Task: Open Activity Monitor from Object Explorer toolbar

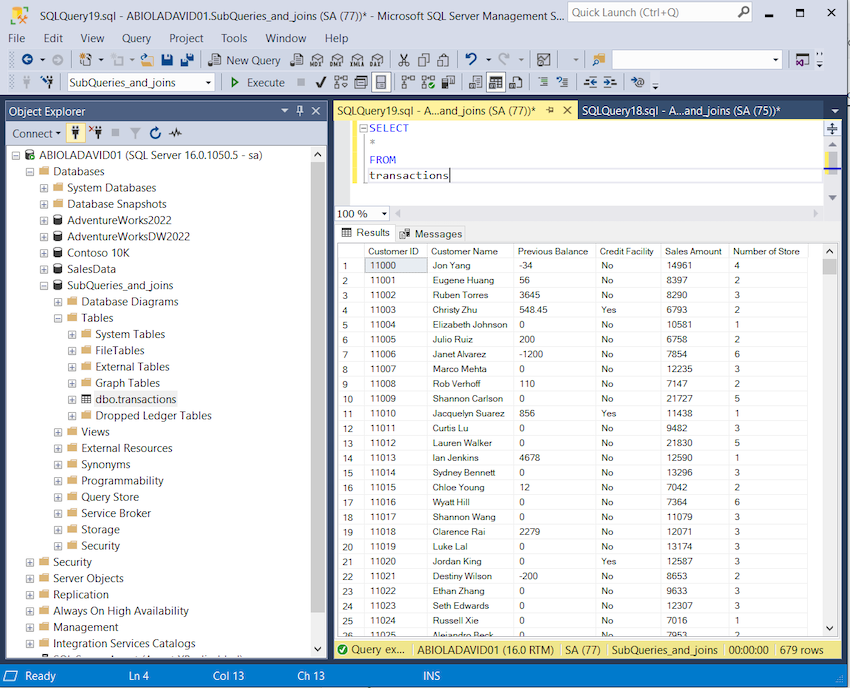Action: coord(176,133)
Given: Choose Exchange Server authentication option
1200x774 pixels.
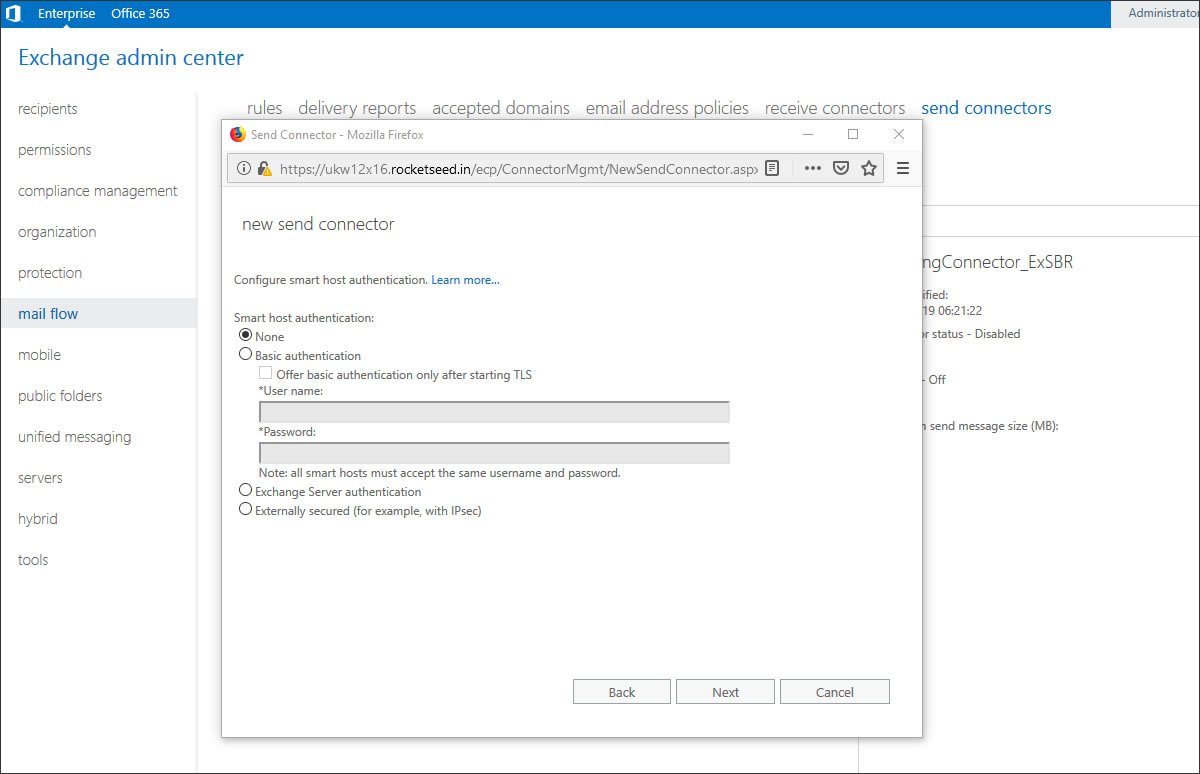Looking at the screenshot, I should 246,491.
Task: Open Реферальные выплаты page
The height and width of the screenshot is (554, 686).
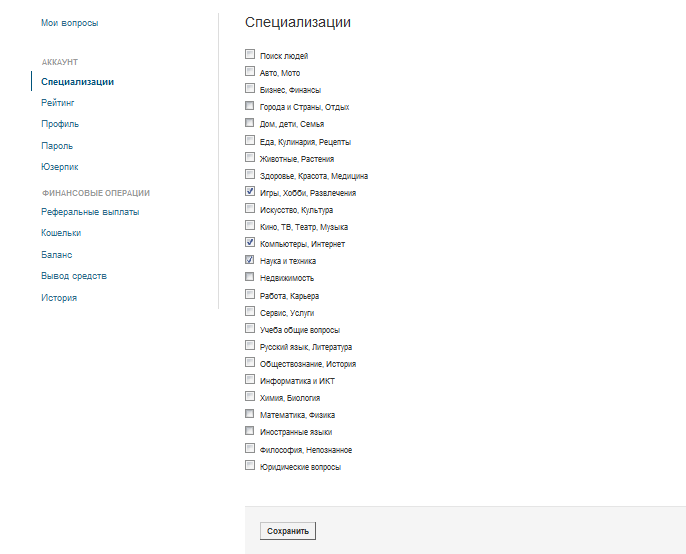Action: 90,212
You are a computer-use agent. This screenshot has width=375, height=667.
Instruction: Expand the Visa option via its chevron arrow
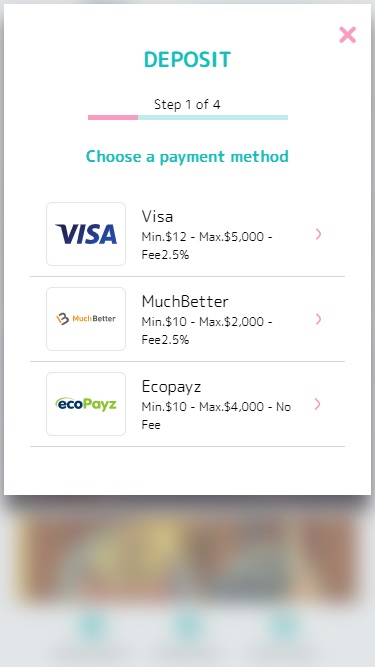point(318,234)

......

_ACTIVITY_
Print exactly the line containing "1200x774 pixels." and every line after it through the final line above, and leave all pictures out.

_YOUR RESPONSE_
1200x774 pixels.
Looking at the screenshot, I should 246,491.
Task: Open Реферальные выплаты page
The height and width of the screenshot is (554, 686).
Action: 90,212
You are a computer-use agent. This screenshot has width=375, height=667.
Instruction: Expand the Visa option via its chevron arrow
point(318,234)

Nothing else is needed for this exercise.